Introduction
The WHO used the under-five mortality rates to estimate that there were 1.4 million blind children globally in 1999.1 2 Each year there are an estimate of 500 000 new cases of blind children.3 Childhood blindness is attributed to a group of rare diseases in children and accounts for 3% of the global blind population. However, as these children will have a lifetime of blindness, their number of blind person years worldwide is second only to cataract,1 with significant economic, social and healthcare costs to the individuals and their families. In 1999, the International Agency for Prevention of Blindness (IAPB) initiative established eliminating childhood blindness as one of the five target priorities.1 4
Prevalence of childhood blindness and severe visual impairment (BL/SVI) in children varies with socioeconomic situation, from 0.3/1000 children in affluent areas to as high as 1.2/1000 in very poor areas.1 5 It is estimated at around 10% of the prevalence of the BL/SVI in the local population including all the age groups, which is around 0.43% in China.6 The main causes of blindness in children are particularly cornea and lens opacities in developing countries, while retina and optic nerve dysfunction predominate in developed countries.5 Forty-five per cent of the childhood blindness were estimated to be avoidable2 globally.
China is the home to 1.38 (2016)7 billion people, of whom 244.4 (17.7%) million aged 0–15, with an estimate of 210 000 blind children in 2007.8 Previous studies on blindness in children established that the prevalence of BL/SVI was around 0.3/1000 in middle-income areas in 20109 with approximately half of the blindness was avoidable.10 Due to the initiative of Childhood Cataract Program of the Chinese Ministry of Health in December 2010, tertiary hospitals had been operated substantially on congenital cataracts with subsidies from government by responding to the initiative,11 therefore we anticipate a potential reduction in the proportion of childhood blindness due to congenital cataract since then.
Huidong is located in the eastern coast of Guangdong Province in southern China with a population of 883 454 (2015), who live in 14 towns.
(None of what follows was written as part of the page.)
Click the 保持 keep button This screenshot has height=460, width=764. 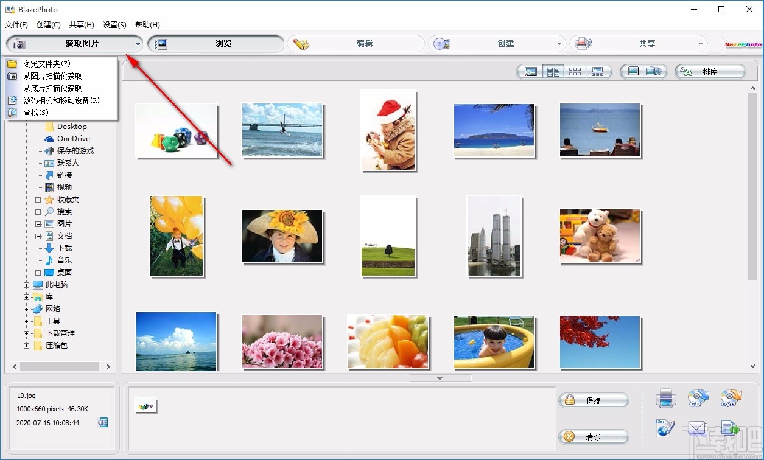(594, 400)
Although Guangdong is regarded as a relatively affluent province in China, there are significant inequalities, with average per capital income in some rural areas being just one-fifth of that in the most affluent urban cities in the province.12 Huidong ranks at middle level of economic situation in the province.
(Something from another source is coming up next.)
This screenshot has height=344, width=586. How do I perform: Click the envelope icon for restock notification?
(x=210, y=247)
Huidong County People’s Hospital (HDCPH) as the secondary level hospital is the only local place where people are able to access general eye services including treatment of cataract, glaucoma and laser photocoagulations on retina. Children with tiny eye problems like conjunctivitis could be helped at outpatients department in Huidong. Any intraocular operations requirement for children would be referred to tertiary hospitals which are at the distance of one to three hours drive. Refraction without glasses dispensing is available in HDCPH, while the patients’ family could choose to obtain glasses from optic shops in the town.
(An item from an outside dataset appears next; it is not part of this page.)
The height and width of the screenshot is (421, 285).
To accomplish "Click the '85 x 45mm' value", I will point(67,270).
The purpose of this study is to assess the prevalence and causes of BL/SVI in children in Huidong County, South China, using key informant method (KIM). Survey of childhood blindness prevalence using the ordinary population based epidemiological sampling methods are generally not feasible because it is a very rare condition and would require a very large sample size to estimate the prevalence. The KIM uses properly trained staffs from communities, who came from the communities. The trained key informants (KIs) do preliminary detection on any suspected children, whose parents felt were blind or having visual impairment, for example, an infant with no social smile or a toddler that bumps into objects while walking, in communities. Each of the KI is able to detect around a dozen of communities in the study period and then refer children suspected with BL/SVI to hospital for further ascertainment. The KIM has been used effectively to estimate the prevalence of childhood blindness in Bangladesh,13 China,14 Malawi,15 16 Ghana,17 Iran,18 Tanzania19 and Indonesia.20
There had not been any studies on prevalence of BL/SVI in children conducted in Huidong by the time of this one.